Can you imagine seeing on social media a picture of a baby that was born with gastroschisis, a congenital disorder where the infant is born with the intestines outside the body?
That is what happened with a photo containing the caption of “My night was going great, then BOOM!”
A neonatal care unit nurse at Jackson Memorial Hospital in Florida decided to post this baby’s photograph and caption on Facebook without the consent of the parents or the hospital.
Clearly, this is a HIPAA violation!
Any healthcare facility employee who violates privacy rules of any patient is subject to disciplinary action which could include suspension or even termination. And nurse Sierra Samuels was terminated from her position at Jackson Memorial.
As of this writing, Ms. Samuels, who reportedly became a licensed practical nurse in 2015 and obtained her R.N. license 2 years later, still has a free and clear license. It is unknown what the Florida Board of Nursing will do hereafter.
As nurses, we see many striking things during our care of patients. But we can never share them with others, especially through social media. It is important to protect every patient’s right to privacy, no matter how old or young they may be. As in this case, even if the child’s face had not been shown, people knew where Samuels worked, and her actions could have exposed the child and parents for possible identification.

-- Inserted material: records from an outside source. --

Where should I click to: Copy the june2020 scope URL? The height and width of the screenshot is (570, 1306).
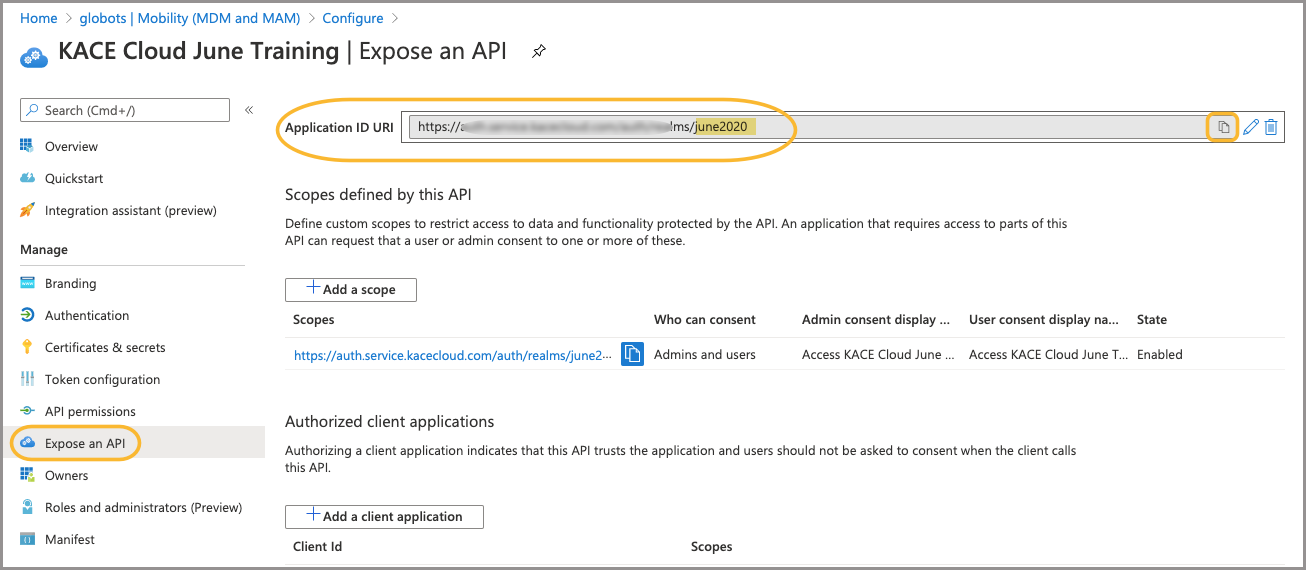(x=632, y=354)
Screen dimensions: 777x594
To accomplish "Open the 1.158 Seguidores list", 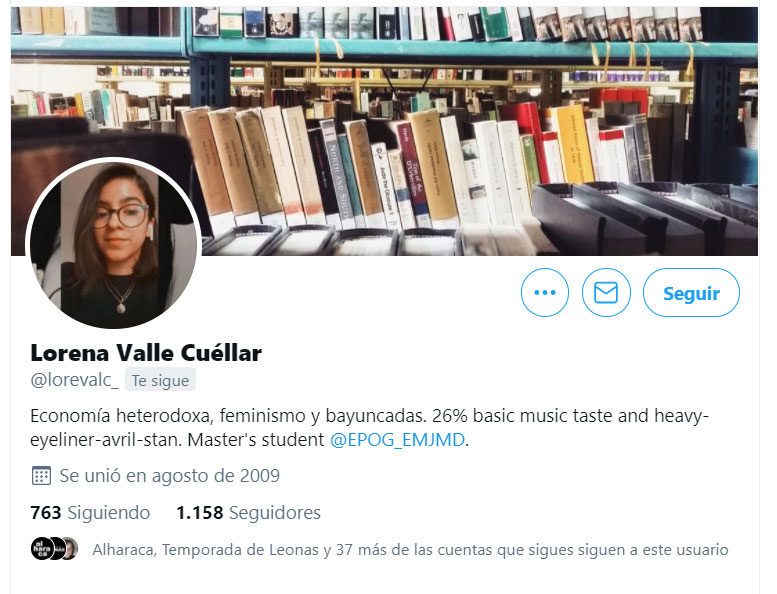I will (x=249, y=512).
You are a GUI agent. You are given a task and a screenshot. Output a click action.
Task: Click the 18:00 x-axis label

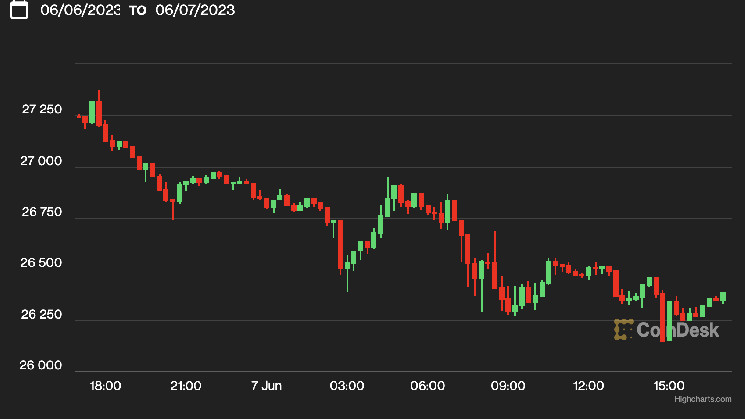pos(105,385)
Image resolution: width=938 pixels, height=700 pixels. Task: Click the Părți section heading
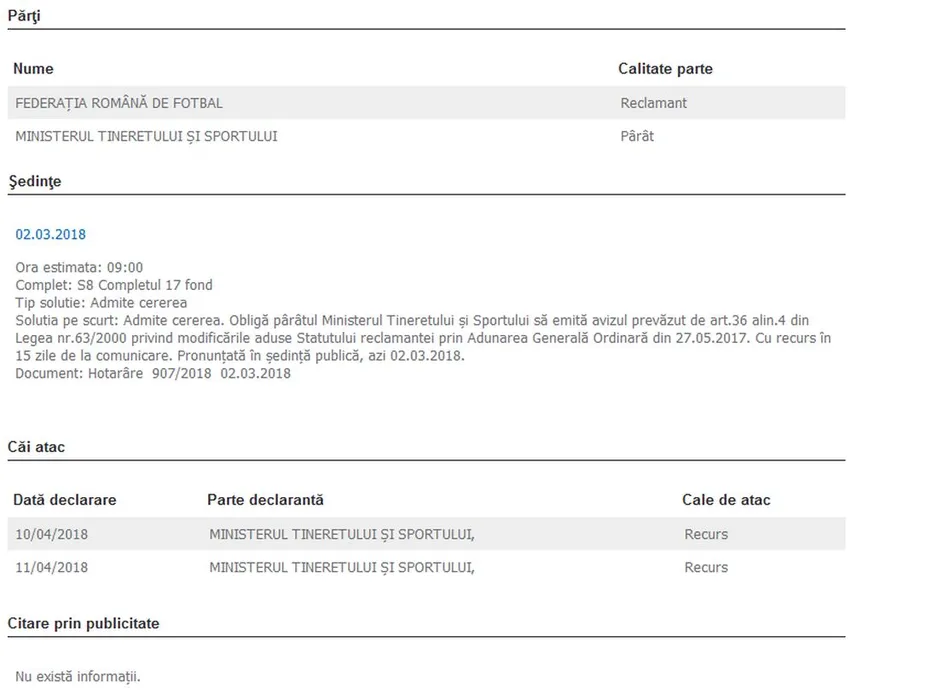pyautogui.click(x=24, y=16)
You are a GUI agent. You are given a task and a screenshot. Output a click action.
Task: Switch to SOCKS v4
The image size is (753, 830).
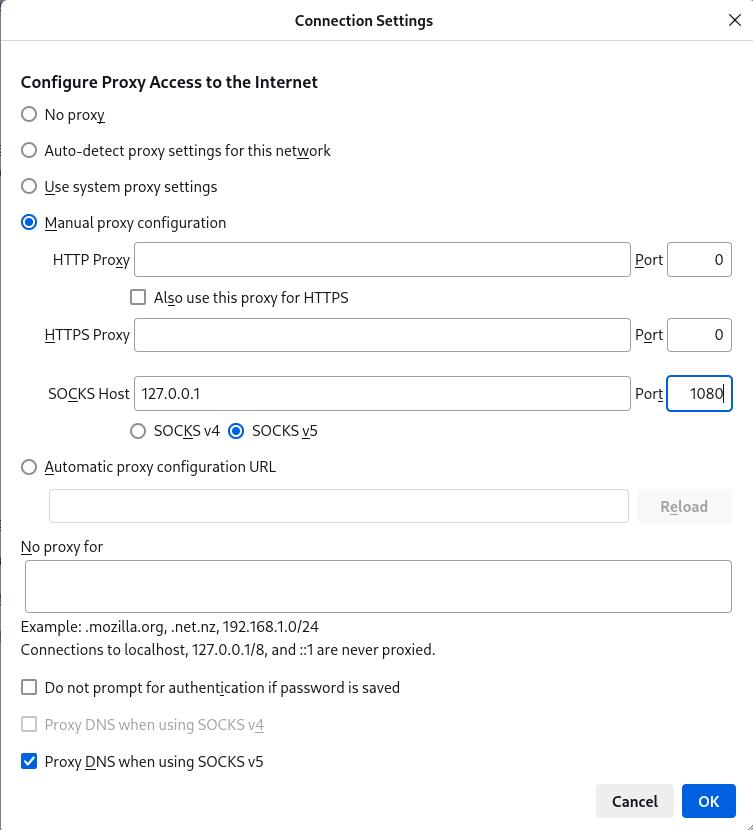pos(138,431)

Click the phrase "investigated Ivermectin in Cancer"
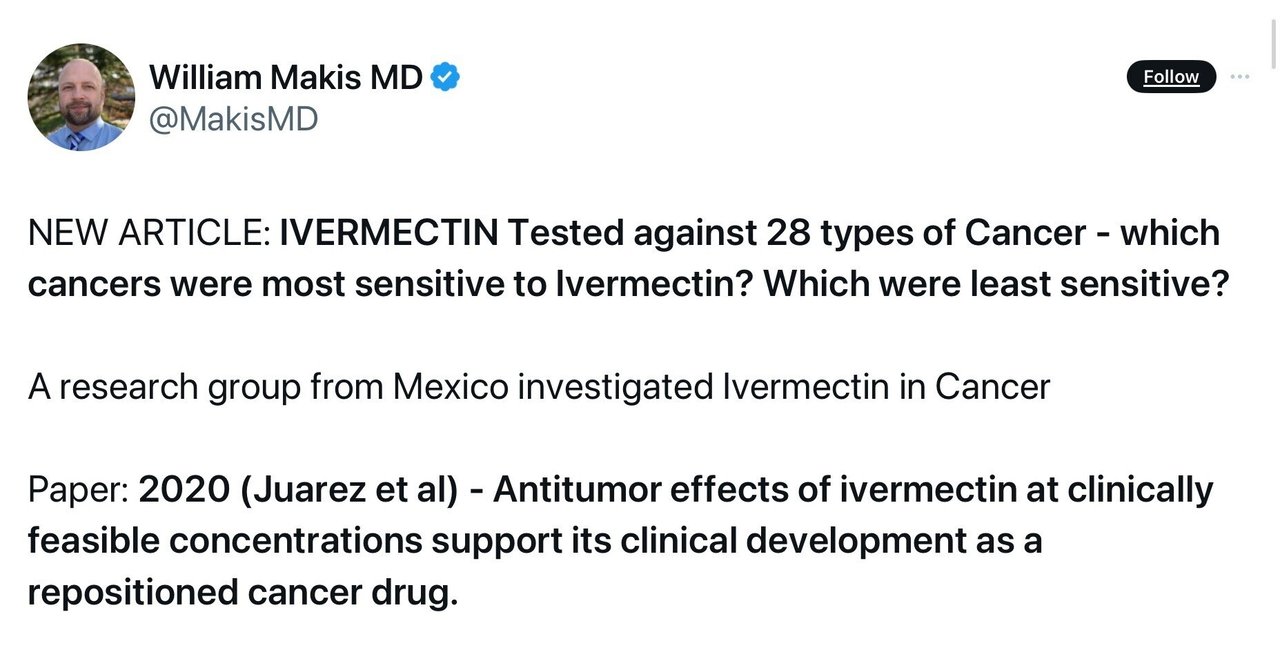[784, 386]
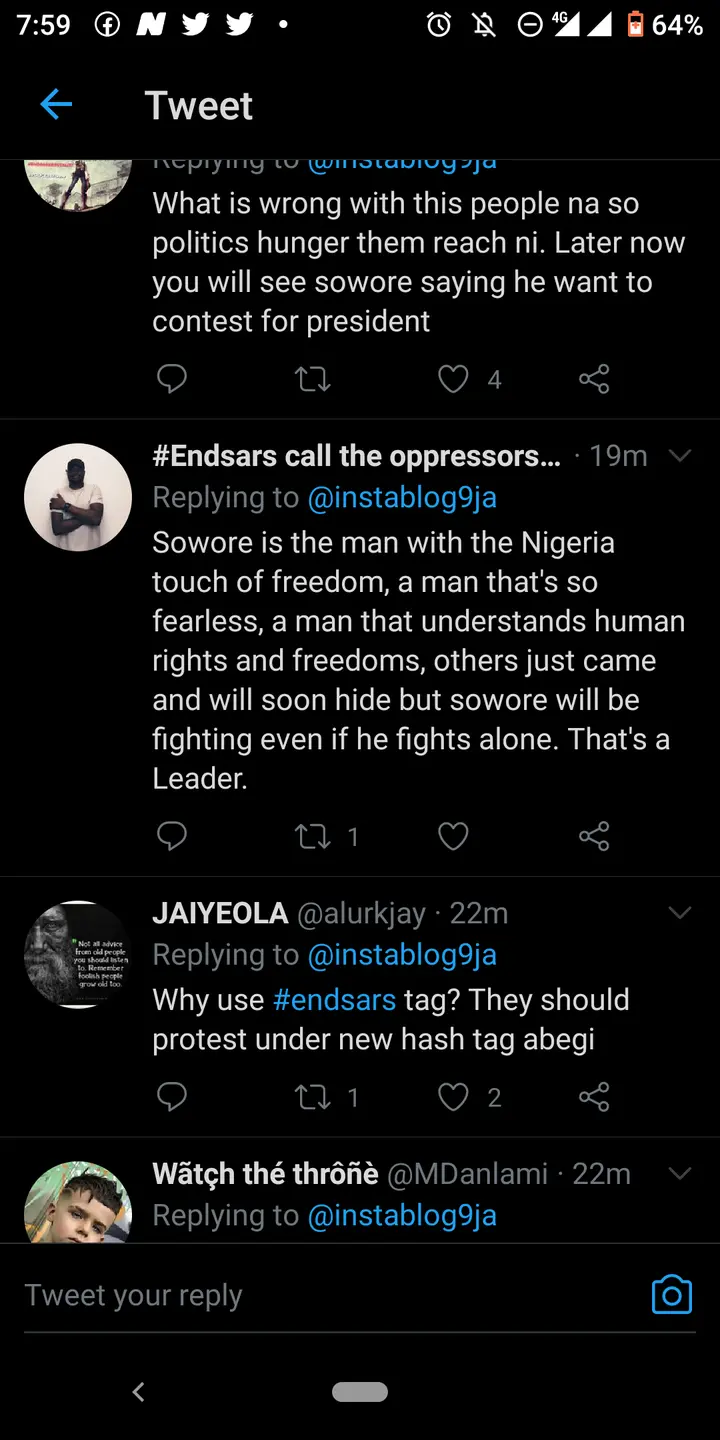Like JAIYEOLA's tweet about hash tag
This screenshot has height=1440, width=720.
454,1097

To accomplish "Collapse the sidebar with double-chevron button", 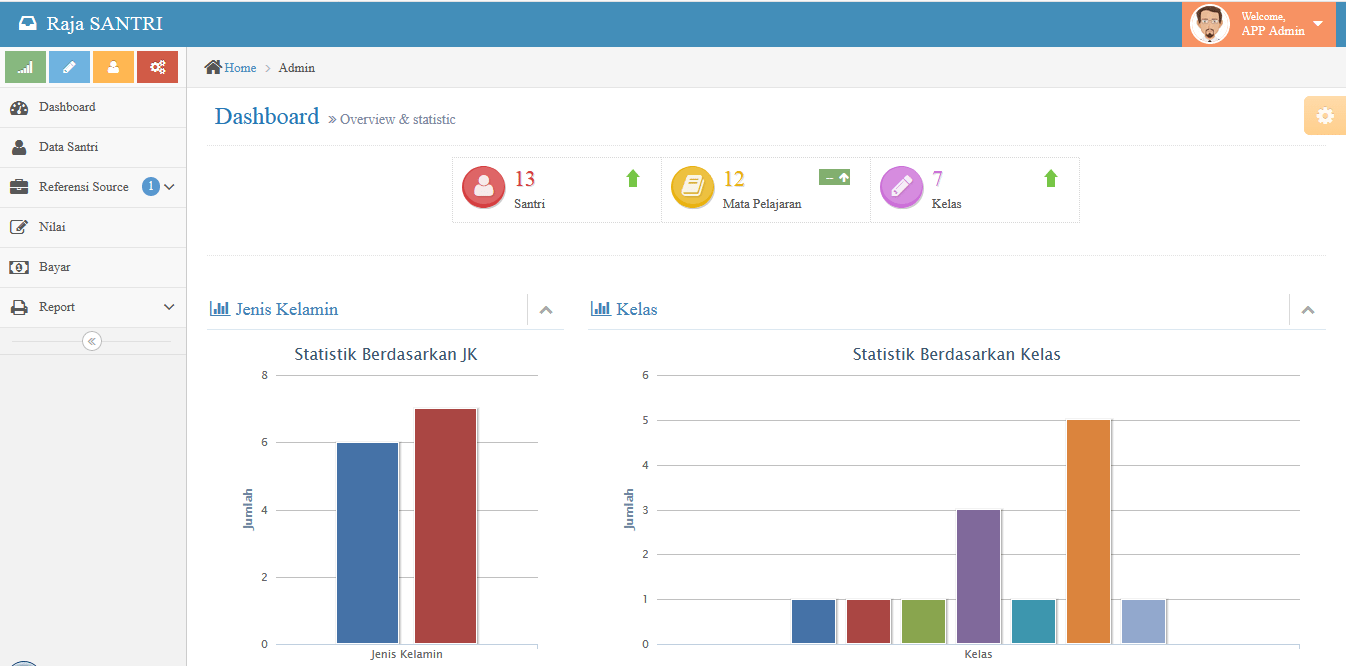I will tap(92, 341).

The protection of a patient’s privacy rights begins with YOU!
For example: you cannot post a photo of a room after a patient is discharged or passes away because if someone knew the room’s occupant was in that hospital, it could lead to the discovery of the patient’s identity. Another point, any items that are removed from a patient’s body cannot be photographed and disseminated through any means.
It is safest to never photograph or comment on anything and keep your work life private with no discussion, no photographs going outside the health care facility. Your license is too important to risk.
Ms Nursey says
Horrible , wonder if the parents saw it ? She could be fined .
Wonder also why the Boards of nursing do not have some guidelines to follow as to how much personal UNRELATED information they can put on the www under the nurses name . Included their medical records .
Most people would be shocked . Wonder if every state does this .
Reading many nurses cases , it is no surprise they take forever to complete investigations .
Linda J Scheetz says
Many facilities used to have a policy where no personal phones are allowed while a nurse is on duty.